Raja Korinek | Börsen-Kurier

Anleger können die Korrektur zu einem schrittweisen Vermögensaufbau günstig nützen

Die jüngsten Entwicklungen an den weltweiten Börsen haben einmal mehr deutlich vor Augen geführt: Ein Investment in Wertpapiere kann auch sehr turbulent sein. Doch es gibt Möglichkeiten, davon sogar zu profitieren. Eine solche ist der Abschluss eines sogenannten Fondssparplans. Der Clou daran: Anleger kaufen mit einer festgelegten Summe regelmäßig Fondsanteile zu. Und weil ein solcher Sparplan auf viele Jahre angelegt sein sollte, um einen sinnvollen Vermögensaufbau zu ermöglichen, profitiert man obendrein von dem Cost-Averaging-Prinzip.

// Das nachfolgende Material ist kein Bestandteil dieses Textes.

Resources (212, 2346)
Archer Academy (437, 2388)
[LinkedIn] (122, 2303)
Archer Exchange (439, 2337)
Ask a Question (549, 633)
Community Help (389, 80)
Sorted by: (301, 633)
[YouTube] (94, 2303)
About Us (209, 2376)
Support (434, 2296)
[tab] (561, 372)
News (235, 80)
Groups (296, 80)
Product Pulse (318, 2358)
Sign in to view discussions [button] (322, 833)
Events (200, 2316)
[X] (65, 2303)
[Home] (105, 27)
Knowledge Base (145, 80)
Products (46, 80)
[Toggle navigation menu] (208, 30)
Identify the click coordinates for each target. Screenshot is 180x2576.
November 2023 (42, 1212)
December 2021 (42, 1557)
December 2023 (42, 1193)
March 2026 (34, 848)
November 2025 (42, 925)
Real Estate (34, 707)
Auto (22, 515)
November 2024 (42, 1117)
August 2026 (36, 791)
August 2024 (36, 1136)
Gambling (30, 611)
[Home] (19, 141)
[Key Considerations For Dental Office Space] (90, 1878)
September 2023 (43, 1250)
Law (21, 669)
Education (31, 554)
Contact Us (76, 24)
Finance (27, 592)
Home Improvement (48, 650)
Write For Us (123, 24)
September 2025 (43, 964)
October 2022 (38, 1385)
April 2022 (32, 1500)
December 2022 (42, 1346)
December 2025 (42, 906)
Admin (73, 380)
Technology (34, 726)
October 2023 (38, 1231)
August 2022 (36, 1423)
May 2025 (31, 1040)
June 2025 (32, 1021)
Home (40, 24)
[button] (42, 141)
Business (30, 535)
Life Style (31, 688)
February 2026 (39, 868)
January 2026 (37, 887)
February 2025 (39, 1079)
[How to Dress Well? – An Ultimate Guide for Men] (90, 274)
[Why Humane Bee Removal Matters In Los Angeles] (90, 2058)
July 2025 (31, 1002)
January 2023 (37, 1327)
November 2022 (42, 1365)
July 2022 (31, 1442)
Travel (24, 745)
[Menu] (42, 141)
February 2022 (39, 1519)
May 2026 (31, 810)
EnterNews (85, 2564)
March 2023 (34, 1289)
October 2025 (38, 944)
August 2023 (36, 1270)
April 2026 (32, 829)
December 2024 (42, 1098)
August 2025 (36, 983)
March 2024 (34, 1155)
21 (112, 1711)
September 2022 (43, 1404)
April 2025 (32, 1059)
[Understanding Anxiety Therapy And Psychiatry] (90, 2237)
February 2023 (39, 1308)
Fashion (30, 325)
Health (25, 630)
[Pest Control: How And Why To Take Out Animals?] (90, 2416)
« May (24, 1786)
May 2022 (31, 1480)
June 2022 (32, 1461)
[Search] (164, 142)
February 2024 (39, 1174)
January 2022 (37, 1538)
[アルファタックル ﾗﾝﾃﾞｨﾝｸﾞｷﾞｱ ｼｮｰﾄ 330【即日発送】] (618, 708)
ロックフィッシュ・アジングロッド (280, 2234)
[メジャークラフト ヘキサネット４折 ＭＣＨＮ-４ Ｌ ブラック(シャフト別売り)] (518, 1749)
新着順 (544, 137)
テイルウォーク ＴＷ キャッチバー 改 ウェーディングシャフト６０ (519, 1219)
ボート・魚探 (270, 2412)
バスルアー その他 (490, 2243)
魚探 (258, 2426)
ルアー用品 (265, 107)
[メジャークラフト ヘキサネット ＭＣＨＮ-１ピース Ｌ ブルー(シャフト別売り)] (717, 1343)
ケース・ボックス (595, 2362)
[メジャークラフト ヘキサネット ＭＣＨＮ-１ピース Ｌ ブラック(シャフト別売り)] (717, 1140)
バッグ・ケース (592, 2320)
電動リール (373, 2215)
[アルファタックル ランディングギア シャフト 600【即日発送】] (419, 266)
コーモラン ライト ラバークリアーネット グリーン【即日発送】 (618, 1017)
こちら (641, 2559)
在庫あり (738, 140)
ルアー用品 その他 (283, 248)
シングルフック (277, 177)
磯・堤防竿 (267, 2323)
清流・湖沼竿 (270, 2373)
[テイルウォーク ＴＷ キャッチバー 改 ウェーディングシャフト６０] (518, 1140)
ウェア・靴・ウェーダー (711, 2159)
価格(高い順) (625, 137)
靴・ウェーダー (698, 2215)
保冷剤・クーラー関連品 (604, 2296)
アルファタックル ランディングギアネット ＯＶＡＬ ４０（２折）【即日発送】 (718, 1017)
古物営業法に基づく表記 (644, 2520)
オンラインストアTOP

Doch was genau ist gemeint?

Das sogenannte „Cost-Averaging-Prinzip“ (Durchschnittskosten-Prinzip) bedeutet, dass durch einen gleichbleibenden Ansparbetrag zu unterschiedlichen Marktkursen einmal mehr und einmal weniger Fondsanteile erworben werden, erklärt Martin Hauer, Vorstand für Retail und Verbundservices der RLB NÖ-Wien. Er meint auch, „der positive Effekt dabei ist, dass der durchschnittliche Kaufkurs dadurch reduziert wird“. Allerdings hänge der Gesamterfolg von einer Kurserholung ab.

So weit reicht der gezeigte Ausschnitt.